In 2020, California voters passed Proposition 22, which created a carve-out from AB 5 for app-based rideshare and delivery drivers. This means drivers for companies like Uber, Lyft, DoorDash, and Instacart are classified as independent contractors under Prop 22, despite the ABC test.

But Prop 22 is narrow. It only applies to app-based transportation and delivery companies. It does not apply to tech workers, designers, writers, marketers, consultants, or other contractors at San Francisco companies. If you're not driving for a rideshare or delivery app, Prop 22 doesn't affect your classification analysis.

And even Prop 22 workers have some protections, including minimum earnings guarantees, healthcare subsidies for qualifying drivers, and occupational accident insurance. If you're a gig worker and those benefits weren't provided, you may still have claims.

The Severance Offer Itself Is Evidence

Here's something worth noting. If you were classified as a contractor and the company is offering you a "severance" agreement with a release of claims, that's unusual. Real independent contractors don't get severance. The fact that the company is treating your departure like an employee termination, with a release and a payment, suggests they may know the classification was wrong. The offer itself can be used as evidence that the relationship was actually one of employment.

What to Do Next

Don't sign the release yet. If you were misclassified, your claims could be worth far more than whatever the company is offering. Unpaid overtime, missed breaks, expense reimbursement, and penalties can easily reach five or six figures for a worker who spent a year or more at a San Francisco company.

An employment attorney can evaluate your classification, calculate your potential claims, and help you use that leverage in the severance negotiation.
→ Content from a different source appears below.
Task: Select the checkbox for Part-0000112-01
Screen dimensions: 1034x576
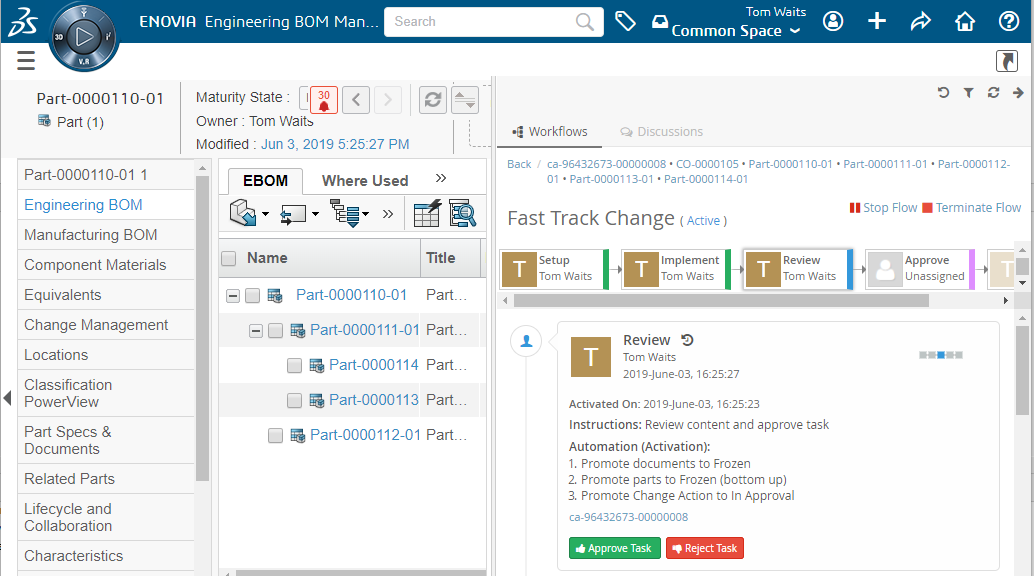Action: [x=275, y=436]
Contact our team for a free consultation. We represent workers throughout San Francisco and the Bay Area.

Common Questions

Frequently Asked Questions

How do I know if I was misclassified as a contractor in San Francisco?
California uses the ABC test under AB 5. You're presumed to be an employee unless the company proves: (A) you were free from their control, (B) your work was outside their core business, and (C) you operated an independently established business. Most contract workers at SF tech companies fail at least one prong, particularly prong B, because they're doing the company's core work.
Does Proposition 22 affect my classification if I work for an SF tech company?
Only if you're an app-based rideshare or delivery driver. Prop 22's contractor carve-out is narrow and applies only to companies like Uber, Lyft, and DoorDash for their drivers. If you're a software engineer, designer, marketer, or other professional classified as a contractor at an SF company, Prop 22 doesn't change your ABC test analysis.
What claims do I have if I was misclassified as a contractor?
Potentially significant ones. Misclassified employees can recover unpaid overtime, meal and rest break penalties, unreimbursed business expenses, waiting time penalties, and more. San Francisco workers may also have claims under the city's Paid Sick Leave Ordinance. These accumulated claims often reach five or six figures and give you real leverage in severance negotiations.